First, create a domain name that points to the server on IPv4 (A) and IPv6 (AAAA).

This is a simple configuration. For more options, check CONFIGURE_CADDY.

Again, run these commands as root:

apt install -y debian-keyring debian-archive-keyring apt-transport-https
curl -1sLf 'https://dl.cloudsmith.io/public/caddy/stable/gpg.key' | gpg --dearmor -o /usr/share/keyrings/caddy-stable-archive-keyring.gpg
curl -1sLf 'https://dl.cloudsmith.io/public/caddy/stable/debian.deb.txt' | tee /etc/apt/sources.list.d/caddy-stable.list
apt update
apt install caddy

Then, after replacing the domain vm.example.org with your own, use configure Caddy:

cat >/etc/caddy/Caddyfile <<EOL
{
    https_port 443
}
vm.example.org:443 {
    reverse_proxy http://127.0.0.1:4020 {
        # Forward Host header to the backend
        header_up Host {host}
    }
}
EOL

Finally, restart Caddy to use the new configuration:

systemctl restart caddy

5. Test

Open https://[YOUR DOMAIN] in a web browser, wait for diagnostic to complete and look for

If you face an issue, check the logs of the different services for errors:

VM-Supervisor:

journalctl -f -u aleph-vm-supervisor.service

Caddy:

journalctl -f -u caddy.service

VM-Connector:

docker logs -f vm-connector

IPv6 connectivity can be checked by opening the path /status/check/ipv6 on the CRN's URL after restarting the service.

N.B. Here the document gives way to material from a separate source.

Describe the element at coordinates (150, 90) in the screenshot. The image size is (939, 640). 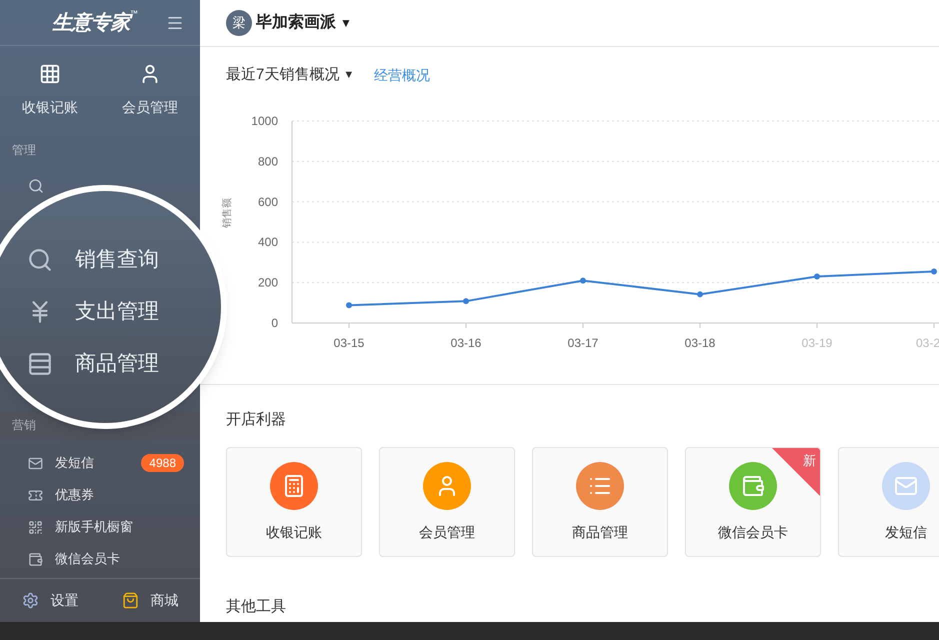
I see `quick-action: 会员管理` at that location.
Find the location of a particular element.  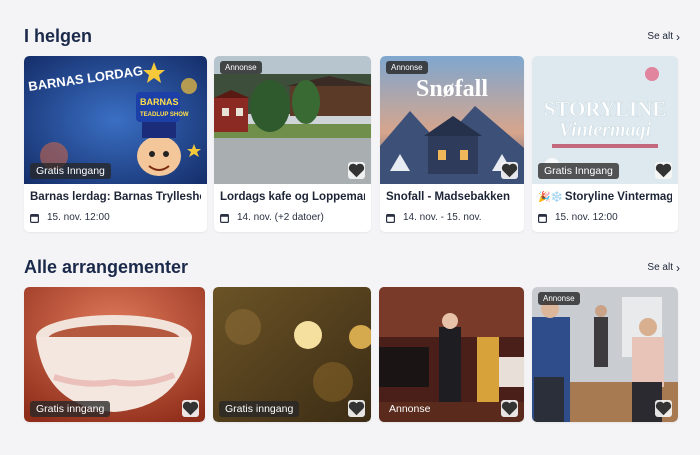

svg-text: TEADLUP SHOW is located at coordinates (164, 115).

https://vm.example.org/status/check/ipv6

Common errors

"Network interface eth0 does not exist"

Did you update the configuration file /etc/aleph-vm/supervisor.env with ALEPH_VM_NETWORK_INTERFACE equal to the default network interface of your server ?

"Aleph Connector unavailable"

Investigate the installation of the VM-Connector using Docker in step 2.